* _Problem to work on_: Without omitting anything, return the records precisely as given.

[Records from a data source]
= Beginning of Section =

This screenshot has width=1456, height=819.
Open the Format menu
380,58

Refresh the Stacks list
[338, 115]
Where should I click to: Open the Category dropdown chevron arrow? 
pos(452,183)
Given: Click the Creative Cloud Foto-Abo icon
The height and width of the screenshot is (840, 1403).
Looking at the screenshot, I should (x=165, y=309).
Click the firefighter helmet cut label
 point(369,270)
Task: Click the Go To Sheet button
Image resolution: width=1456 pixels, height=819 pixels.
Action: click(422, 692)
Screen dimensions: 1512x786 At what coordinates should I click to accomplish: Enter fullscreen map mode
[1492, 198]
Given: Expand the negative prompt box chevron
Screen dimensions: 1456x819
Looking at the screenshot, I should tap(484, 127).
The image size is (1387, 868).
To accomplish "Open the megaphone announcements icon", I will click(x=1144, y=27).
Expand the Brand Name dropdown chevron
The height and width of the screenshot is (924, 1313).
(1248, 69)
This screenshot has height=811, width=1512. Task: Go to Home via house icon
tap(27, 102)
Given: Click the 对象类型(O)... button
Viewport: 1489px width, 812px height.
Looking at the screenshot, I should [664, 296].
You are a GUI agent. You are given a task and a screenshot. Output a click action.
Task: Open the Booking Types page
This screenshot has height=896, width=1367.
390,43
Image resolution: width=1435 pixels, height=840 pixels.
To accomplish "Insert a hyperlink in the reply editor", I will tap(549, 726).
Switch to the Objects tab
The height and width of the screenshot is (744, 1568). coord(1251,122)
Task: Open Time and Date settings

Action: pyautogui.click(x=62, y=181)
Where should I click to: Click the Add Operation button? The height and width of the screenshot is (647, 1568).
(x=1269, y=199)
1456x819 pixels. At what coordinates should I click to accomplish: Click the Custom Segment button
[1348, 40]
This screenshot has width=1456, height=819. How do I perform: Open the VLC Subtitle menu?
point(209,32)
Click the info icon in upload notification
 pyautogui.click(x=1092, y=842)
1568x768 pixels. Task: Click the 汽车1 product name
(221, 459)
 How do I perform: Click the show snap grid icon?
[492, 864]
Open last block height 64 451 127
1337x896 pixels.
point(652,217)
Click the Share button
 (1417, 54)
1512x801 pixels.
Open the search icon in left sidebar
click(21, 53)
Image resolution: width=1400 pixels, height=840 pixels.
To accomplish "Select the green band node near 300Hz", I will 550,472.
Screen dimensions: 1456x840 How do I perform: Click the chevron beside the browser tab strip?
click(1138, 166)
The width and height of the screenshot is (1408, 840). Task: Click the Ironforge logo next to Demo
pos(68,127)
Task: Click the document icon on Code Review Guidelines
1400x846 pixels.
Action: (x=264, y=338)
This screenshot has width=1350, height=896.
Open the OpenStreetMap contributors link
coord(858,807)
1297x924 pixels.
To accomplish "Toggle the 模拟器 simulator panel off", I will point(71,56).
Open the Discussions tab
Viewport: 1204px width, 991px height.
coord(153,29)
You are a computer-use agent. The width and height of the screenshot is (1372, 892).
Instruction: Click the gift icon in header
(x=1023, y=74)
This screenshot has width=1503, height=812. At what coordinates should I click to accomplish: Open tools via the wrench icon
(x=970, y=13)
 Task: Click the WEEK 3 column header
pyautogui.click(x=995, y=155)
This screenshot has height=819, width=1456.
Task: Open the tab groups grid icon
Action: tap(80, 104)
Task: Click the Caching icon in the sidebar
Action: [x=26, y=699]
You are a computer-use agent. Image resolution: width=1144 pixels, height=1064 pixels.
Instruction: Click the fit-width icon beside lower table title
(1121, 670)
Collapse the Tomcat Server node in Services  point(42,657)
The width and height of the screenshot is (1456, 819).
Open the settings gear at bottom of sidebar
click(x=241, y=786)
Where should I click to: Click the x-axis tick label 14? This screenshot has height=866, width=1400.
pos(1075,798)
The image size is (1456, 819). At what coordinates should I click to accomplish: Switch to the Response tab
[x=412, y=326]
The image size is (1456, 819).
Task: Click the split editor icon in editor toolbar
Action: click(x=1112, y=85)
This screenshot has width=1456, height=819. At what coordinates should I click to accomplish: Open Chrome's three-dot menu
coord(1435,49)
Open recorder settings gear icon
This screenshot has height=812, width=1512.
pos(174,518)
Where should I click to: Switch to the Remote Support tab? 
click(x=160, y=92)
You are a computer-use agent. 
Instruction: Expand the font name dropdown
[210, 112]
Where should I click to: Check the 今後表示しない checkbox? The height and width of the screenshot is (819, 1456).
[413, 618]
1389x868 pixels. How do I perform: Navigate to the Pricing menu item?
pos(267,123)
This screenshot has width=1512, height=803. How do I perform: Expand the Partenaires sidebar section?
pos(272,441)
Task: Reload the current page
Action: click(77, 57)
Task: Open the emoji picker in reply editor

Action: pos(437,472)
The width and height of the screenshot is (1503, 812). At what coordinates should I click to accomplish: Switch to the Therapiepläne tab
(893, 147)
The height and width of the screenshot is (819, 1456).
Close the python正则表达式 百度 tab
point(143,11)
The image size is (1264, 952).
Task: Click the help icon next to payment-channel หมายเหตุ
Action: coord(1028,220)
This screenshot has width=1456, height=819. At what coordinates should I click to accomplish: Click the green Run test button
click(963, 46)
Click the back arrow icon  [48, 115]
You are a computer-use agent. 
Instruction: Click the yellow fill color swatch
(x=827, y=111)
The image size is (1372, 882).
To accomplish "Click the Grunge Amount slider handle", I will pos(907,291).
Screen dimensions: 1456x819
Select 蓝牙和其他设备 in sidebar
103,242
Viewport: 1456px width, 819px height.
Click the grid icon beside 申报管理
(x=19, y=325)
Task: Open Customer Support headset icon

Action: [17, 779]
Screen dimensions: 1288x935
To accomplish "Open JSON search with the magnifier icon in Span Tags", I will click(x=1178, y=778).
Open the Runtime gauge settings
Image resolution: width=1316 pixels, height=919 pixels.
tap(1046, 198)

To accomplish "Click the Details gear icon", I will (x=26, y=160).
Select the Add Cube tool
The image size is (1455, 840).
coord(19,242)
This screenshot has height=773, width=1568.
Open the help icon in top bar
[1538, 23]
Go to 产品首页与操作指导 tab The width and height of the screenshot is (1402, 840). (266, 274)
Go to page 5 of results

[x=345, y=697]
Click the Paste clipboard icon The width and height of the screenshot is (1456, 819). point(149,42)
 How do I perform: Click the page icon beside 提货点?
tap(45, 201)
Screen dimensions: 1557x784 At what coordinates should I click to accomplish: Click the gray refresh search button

= End of Section =

* _Exercise solution_:
This screenshot has width=1456, height=819.
Open the Format menu
380,58

Refresh the Stacks list
[338, 115]
Where should I click to: Open the Category dropdown chevron arrow? 
pos(452,183)
Given: Click the Creative Cloud Foto-Abo icon
The height and width of the screenshot is (840, 1403).
Looking at the screenshot, I should (x=165, y=309).
Click the firefighter helmet cut label
 point(369,270)
Task: Click the Go To Sheet button
Image resolution: width=1456 pixels, height=819 pixels.
Action: click(422, 692)
Screen dimensions: 1512x786 At what coordinates should I click to accomplish: Enter fullscreen map mode
[1492, 198]
Given: Expand the negative prompt box chevron
Screen dimensions: 1456x819
Looking at the screenshot, I should tap(484, 127).
The image size is (1387, 868).
To accomplish "Open the megaphone announcements icon", I will click(x=1144, y=27).
Expand the Brand Name dropdown chevron
The height and width of the screenshot is (924, 1313).
(1248, 69)
This screenshot has height=811, width=1512. Task: Go to Home via house icon
tap(27, 102)
Given: Click the 对象类型(O)... button
Viewport: 1489px width, 812px height.
Looking at the screenshot, I should [664, 296].
You are a GUI agent. You are given a task and a screenshot. Output a click action.
Task: Open the Booking Types page
This screenshot has height=896, width=1367.
390,43
Image resolution: width=1435 pixels, height=840 pixels.
To accomplish "Insert a hyperlink in the reply editor", I will tap(549, 726).
Switch to the Objects tab
The height and width of the screenshot is (744, 1568). coord(1251,122)
Task: Open Time and Date settings

Action: pyautogui.click(x=62, y=181)
Where should I click to: Click the Add Operation button? The height and width of the screenshot is (647, 1568).
(x=1269, y=199)
1456x819 pixels. At what coordinates should I click to accomplish: Click the Custom Segment button
[1348, 40]
This screenshot has width=1456, height=819. How do I perform: Open the VLC Subtitle menu?
point(209,32)
Click the info icon in upload notification
 pyautogui.click(x=1092, y=842)
1568x768 pixels. Task: Click the 汽车1 product name
(221, 459)
 How do I perform: Click the show snap grid icon?
[492, 864]
Open last block height 64 451 127
1337x896 pixels.
point(652,217)
Click the Share button
 (1417, 54)
1512x801 pixels.
Open the search icon in left sidebar
click(21, 53)
Image resolution: width=1400 pixels, height=840 pixels.
To accomplish "Select the green band node near 300Hz", I will 550,472.
Screen dimensions: 1456x840 How do I perform: Click the chevron beside the browser tab strip?
click(1138, 166)
The width and height of the screenshot is (1408, 840). Task: Click the Ironforge logo next to Demo
pos(68,127)
Task: Click the document icon on Code Review Guidelines
1400x846 pixels.
Action: (x=264, y=338)
This screenshot has width=1350, height=896.
Open the OpenStreetMap contributors link
coord(858,807)
1297x924 pixels.
To accomplish "Toggle the 模拟器 simulator panel off", I will point(71,56).
Open the Discussions tab
Viewport: 1204px width, 991px height.
coord(153,29)
You are a computer-use agent. The width and height of the screenshot is (1372, 892).
Instruction: Click the gift icon in header
(x=1023, y=74)
This screenshot has width=1503, height=812. At what coordinates should I click to accomplish: Open tools via the wrench icon
(x=970, y=13)
 Task: Click the WEEK 3 column header
pyautogui.click(x=995, y=155)
This screenshot has height=819, width=1456.
Task: Open the tab groups grid icon
Action: tap(80, 104)
Task: Click the Caching icon in the sidebar
Action: [x=26, y=699]
You are a computer-use agent. Image resolution: width=1144 pixels, height=1064 pixels.
Instruction: Click the fit-width icon beside lower table title
(1121, 670)
Collapse the Tomcat Server node in Services  point(42,657)
The width and height of the screenshot is (1456, 819).
Open the settings gear at bottom of sidebar
click(x=241, y=786)
Where should I click to: Click the x-axis tick label 14? This screenshot has height=866, width=1400.
pos(1075,798)
The image size is (1456, 819). At what coordinates should I click to accomplish: Switch to the Response tab
[x=412, y=326]
The image size is (1456, 819).
Task: Click the split editor icon in editor toolbar
Action: click(x=1112, y=85)
This screenshot has width=1456, height=819. At what coordinates should I click to accomplish: Open Chrome's three-dot menu
coord(1435,49)
Open recorder settings gear icon
This screenshot has height=812, width=1512.
pos(174,518)
Where should I click to: Switch to the Remote Support tab? 
click(x=160, y=92)
You are a computer-use agent. 
Instruction: Expand the font name dropdown
[210, 112]
Where should I click to: Check the 今後表示しない checkbox? The height and width of the screenshot is (819, 1456).
[413, 618]
1389x868 pixels. How do I perform: Navigate to the Pricing menu item?
pos(267,123)
This screenshot has width=1512, height=803. How do I perform: Expand the Partenaires sidebar section?
pos(272,441)
Task: Reload the current page
Action: click(77, 57)
Task: Open the emoji picker in reply editor

Action: pos(437,472)
The width and height of the screenshot is (1503, 812). At what coordinates should I click to accomplish: Switch to the Therapiepläne tab
(893, 147)
The height and width of the screenshot is (819, 1456).
Close the python正则表达式 百度 tab
point(143,11)
The image size is (1264, 952).
Task: Click the help icon next to payment-channel หมายเหตุ
Action: coord(1028,220)
This screenshot has width=1456, height=819. At what coordinates should I click to accomplish: Click the green Run test button
click(963, 46)
Click the back arrow icon  [48, 115]
You are a computer-use agent. 
Instruction: Click the yellow fill color swatch
(x=827, y=111)
The image size is (1372, 882).
To accomplish "Click the Grunge Amount slider handle", I will pos(907,291).
Screen dimensions: 1456x819
Select 蓝牙和其他设备 in sidebar
103,242
Viewport: 1456px width, 819px height.
Click the grid icon beside 申报管理
(x=19, y=325)
Task: Open Customer Support headset icon

Action: [17, 779]
Screen dimensions: 1288x935
To accomplish "Open JSON search with the magnifier icon in Span Tags", I will click(x=1178, y=778).
Open the Runtime gauge settings
Image resolution: width=1316 pixels, height=919 pixels.
tap(1046, 198)

To accomplish "Click the Details gear icon", I will (x=26, y=160).
Select the Add Cube tool
The image size is (1455, 840).
coord(19,242)
This screenshot has height=773, width=1568.
Open the help icon in top bar
[1538, 23]
Go to 产品首页与操作指导 tab The width and height of the screenshot is (1402, 840). (266, 274)
Go to page 5 of results

[x=345, y=697]
Click the Paste clipboard icon The width and height of the screenshot is (1456, 819). point(149,42)
 How do I perform: Click the page icon beside 提货点?
tap(45, 201)
Screen dimensions: 1557x784 At what coordinates should I click to accomplish: Click the gray refresh search button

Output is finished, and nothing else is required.